The future of jazz is a good idea! Now that jazz programs are in university settings, does that mean jazz is dead? Fortunately, jazz remains alive and has branched out in many ways. In recent times such genres as free jazz gave me a window into finding my way back into performing with jazz players. I have to say also that Marc Seales was an amazing catalyst in moving me back toward jazz especially with him pulling out the more exotic Duke Ellington tunes for me to discover and digest. I never considered myself a good jazz player, but those late Ellington pieces certainly gave me a window as to possibilities. That, and the emergence of free jazz allowed my classical music improvising to merge and/or crossover into free jazz. Free jazz and free improv are very similar genres and yet are able to crossover beautifully. When I received a surprisingly positive review in, of all places, DownBeat for my "In the Abbey of Clement VI" recording I was deeply moved and somewhat shocked. Me - in DownBeat? 

A sense of humor is important because it is such a wonderful way to live life. I can't imagine life without it. There are so many things in the world that can make me sad, but then I ask the question, "Is being sad going to help?" Likely not. Maybe humor is a bit too much for many topics but certainly a positive attitude helps possibilities emerge. For a time I went into mild depression with regard to the results of environmental degradation and, especially, climate change. As I study the latter my wife and I have found actions to take to directly address the situation with certain alterations and improvements to our living space. Reading and study continues...

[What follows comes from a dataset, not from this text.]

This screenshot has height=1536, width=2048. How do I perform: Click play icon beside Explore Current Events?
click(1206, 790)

The difference between playing and composing is minmal, at least in my improvising. Improvising is real-time composition; they happen together. There are a certain few people that it feels like we instantly know ahead of time, without any verbal communication, what the other is going to do. I cite in particular Pauline Oliveros, Marc Seales, and William O. Smith. As composer Robert Erickson put it to me one time, "Improvising is best when performers get into each other's pockets."  

The history of jazz is of great interest to me. My high school band director was a bit ahead of his time in having an after-school jazz band and I enjoyed that a lot. In addition, I formed a five-piece "dixieland" band with other students and, during one year, we were accepted to play at a contest of sorts. The clinician was none other than Kid Ory! He said several nice things about our playing that we likely didn't deserve and gave us a few helpful suggestions. Oh, had I only realized at the time the importance of this gentleman - a kingpin that was very present and involved in the actual birth of jazz!